Он представил себе быстрого молодящегося человечка с благостно улыбающимся круглым личиком и лысиной, искусно декорированной тончайшей, незаметно зашпиленной прядью и задорным хохолком; явственно послышался бойкий говорок, смакующий старинные русские словечки и шепеляво коверкающий слова нормальные,- и, кланяясь почти подобострастно, заторопился к дверям.
Но было поздно: Карл Федорыч Фукс, бодро скрипя ступеньками, уже взбегал в башенный этаж своего обиталища, похожего не то на православный храм, не то на провиантский склад.
Они виделись до этого лишь однажды, на вечере у незадачливого местного пииты Городчанинова, глупого и напыщенного старика, чьи оды некогда одобрил по доброте беспечной Державин. Фукс привез жену, похвастался новонайденными кипчакскими монетами и, умиленно покивав новым стихам казанского Хвостова, безжалостно осмеиваемого даже здешними сочинителями, пробормотав шепеляво: "Карашо, очь, очь карашо,- я только на один маленький часочек",- поехал в татарскую слободу пользовать какую-то старуху...
Но Карл Федорыч просиял такой счастливой и обильной улыбкой, так приветливо потряс руку гостя, что даже мысль о ретираде показалась Баратынскому прямым злодейством.
За обедом прислуживала Меропинька, незаметная золотушная черемиска, благоговевшая перед своими хозяевами. Она была сирота, родом из Высокой Горы - деревни, расположенной близ Энгельгардтовых Каймар.

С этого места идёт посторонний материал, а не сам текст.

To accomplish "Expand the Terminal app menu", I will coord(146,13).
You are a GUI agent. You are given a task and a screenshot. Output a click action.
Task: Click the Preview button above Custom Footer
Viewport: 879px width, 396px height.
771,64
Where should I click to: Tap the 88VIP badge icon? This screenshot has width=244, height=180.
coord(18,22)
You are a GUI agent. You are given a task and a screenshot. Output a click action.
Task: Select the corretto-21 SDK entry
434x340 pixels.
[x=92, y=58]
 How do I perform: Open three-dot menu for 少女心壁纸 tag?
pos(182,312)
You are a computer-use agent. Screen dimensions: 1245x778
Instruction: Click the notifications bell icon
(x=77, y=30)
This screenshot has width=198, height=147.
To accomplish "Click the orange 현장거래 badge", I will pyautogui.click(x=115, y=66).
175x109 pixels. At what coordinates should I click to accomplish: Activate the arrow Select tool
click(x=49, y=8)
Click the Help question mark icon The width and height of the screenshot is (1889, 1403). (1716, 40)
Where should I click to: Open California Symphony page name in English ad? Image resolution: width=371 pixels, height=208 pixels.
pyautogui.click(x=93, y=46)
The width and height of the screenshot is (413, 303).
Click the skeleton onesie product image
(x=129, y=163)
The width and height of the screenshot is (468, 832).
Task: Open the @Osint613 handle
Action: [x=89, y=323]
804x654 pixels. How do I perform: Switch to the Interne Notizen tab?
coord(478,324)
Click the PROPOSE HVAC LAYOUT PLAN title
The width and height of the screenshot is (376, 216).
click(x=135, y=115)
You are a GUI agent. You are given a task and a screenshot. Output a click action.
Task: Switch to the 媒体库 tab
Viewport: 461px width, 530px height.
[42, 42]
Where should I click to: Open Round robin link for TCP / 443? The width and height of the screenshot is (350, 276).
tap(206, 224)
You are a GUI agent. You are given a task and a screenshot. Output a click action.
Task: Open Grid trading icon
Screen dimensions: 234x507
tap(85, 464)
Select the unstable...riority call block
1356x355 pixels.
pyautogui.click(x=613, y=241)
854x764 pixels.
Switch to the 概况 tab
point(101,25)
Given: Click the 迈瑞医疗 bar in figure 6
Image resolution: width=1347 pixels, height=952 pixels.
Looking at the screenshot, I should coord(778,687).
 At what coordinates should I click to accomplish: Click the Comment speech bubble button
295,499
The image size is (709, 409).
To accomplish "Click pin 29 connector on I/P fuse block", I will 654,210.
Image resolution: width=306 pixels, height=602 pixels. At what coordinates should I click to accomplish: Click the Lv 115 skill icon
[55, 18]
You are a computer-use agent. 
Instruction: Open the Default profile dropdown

Это ничтожное обстоятельство чем-то тронуло его: Меропинька была ровесницей Настеньки, ее соседкой по деревенскому детству, по степному заволжскому воздуху... И он с удовольствием подумал о том, что скоро в Каймары, что предстоит долгое счастливое лето, в конце которого жена должна разрешиться от нового своего бремени, и что Каймары, к которым привыкалось так трудно, напоминают Мару не только именем, но также широкой степной размашистостью и резкой определенностью своих жаров и морозов.
Фукс с уморительной старательностью рассказывал, какая проказница была Меропинька в детстве: однажды напугала до смерти всю прислугу, явившись к обеду в ожерелье из живых извивающихся ужей, а вдругорядь (Фукс произнес: фтрукорядь) утащила из кабинета череп, надела на палку и, завернув в простыню, выставила на балконе - к ужасу соседей и прохожих, нажаловавшихся самому губернатору Жеванову.
- Педный, педный,- сокрушенно примолвил доктор. - Умер прошлый код холерой. Николи не полел и фтрук умер.
- Ты сам, друг мой, чуть не умер,- укоризненно напомнила Александра Андреевна.- Поверите ли, любезный Евгений Абрамович,- спал не более двух часов в сутки, собственноручно обмывал больных, чуть не к каждому на дом ездил!